In the 1970s more than one out of two Finnish men smoked. Since then, a combination of education about the dangers of smoking and public action to reduce tobacco consumption has been a major success in breaking the habit.
"Tobacco legislation, higher taxes, a ban on advertising, help with quitting," are among the factors influencing the decline listed by Professor Pekka Puska, the nation's leading expert of public health and health policy.
Today no more than 15% of the population smokes.
”A reduction in smoking is no longer as strategic in public policy as it was during those darker years, but for those people who still smoke it is overwhelmingly their greatest problem," says professor Puska.
Since the 1970s, mortality rates among people of working age in Finland have fallen by 70%-80%. Cases of tobacco-related cancers have also plummeted by approximately 80%.

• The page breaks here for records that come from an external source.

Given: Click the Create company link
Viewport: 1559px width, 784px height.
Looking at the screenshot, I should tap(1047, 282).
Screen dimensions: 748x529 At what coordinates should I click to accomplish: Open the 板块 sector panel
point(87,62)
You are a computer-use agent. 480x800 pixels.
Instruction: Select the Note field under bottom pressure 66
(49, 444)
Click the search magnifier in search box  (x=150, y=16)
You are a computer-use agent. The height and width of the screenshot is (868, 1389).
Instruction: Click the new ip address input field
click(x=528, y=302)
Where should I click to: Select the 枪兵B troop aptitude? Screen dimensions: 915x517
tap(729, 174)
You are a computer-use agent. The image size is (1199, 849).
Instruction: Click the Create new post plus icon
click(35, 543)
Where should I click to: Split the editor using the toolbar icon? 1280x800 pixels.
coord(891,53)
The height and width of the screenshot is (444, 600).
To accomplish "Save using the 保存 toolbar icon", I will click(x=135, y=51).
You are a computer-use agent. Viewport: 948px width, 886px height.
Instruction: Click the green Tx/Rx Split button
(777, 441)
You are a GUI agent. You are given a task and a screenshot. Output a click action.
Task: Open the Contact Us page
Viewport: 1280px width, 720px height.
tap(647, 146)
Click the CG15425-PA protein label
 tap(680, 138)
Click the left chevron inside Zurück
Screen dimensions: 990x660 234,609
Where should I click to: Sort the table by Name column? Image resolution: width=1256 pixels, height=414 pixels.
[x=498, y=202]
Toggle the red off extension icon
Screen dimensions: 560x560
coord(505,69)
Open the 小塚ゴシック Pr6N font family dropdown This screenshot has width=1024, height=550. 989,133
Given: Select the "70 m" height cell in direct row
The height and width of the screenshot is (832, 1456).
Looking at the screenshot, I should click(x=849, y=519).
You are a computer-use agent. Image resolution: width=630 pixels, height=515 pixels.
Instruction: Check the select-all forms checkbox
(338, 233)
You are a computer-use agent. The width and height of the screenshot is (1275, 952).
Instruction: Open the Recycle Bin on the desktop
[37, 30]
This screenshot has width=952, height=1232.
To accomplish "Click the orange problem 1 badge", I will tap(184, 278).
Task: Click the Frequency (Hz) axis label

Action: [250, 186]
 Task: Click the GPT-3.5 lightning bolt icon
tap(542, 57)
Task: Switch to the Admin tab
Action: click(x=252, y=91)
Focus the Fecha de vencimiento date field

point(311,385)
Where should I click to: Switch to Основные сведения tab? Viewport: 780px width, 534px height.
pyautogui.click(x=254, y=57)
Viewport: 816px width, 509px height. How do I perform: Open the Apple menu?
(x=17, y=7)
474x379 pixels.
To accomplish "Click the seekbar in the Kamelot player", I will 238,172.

Life expectancy has risen by ten years. What has been the significance of less smoking?
"That is hard to say. The effect of diet has certainly accounted for more than half of this, but the decline in smoking has surely added years to the [average] length of life," Pekka Puska explains.
Mortality rates for tobacco-related causes among those who still smoke continue to be high, though. Professor Puska notes that studies show that half of all smokers die because of their habit.
With the start of a new year, Professor Puska is urging smokers to turn over a new leaf and to quit smoking, for example with the aid of nicotine replacement products.
"If well planned, and with a real desire, it's possible to quit. If you don't succeed the first time, it's worthwhile taking a break and then trying again. Sooner or later you'll quit smoking. There must be well over a million Finns who have quit and I've never met anyone who regretted it," says Pekka Puska.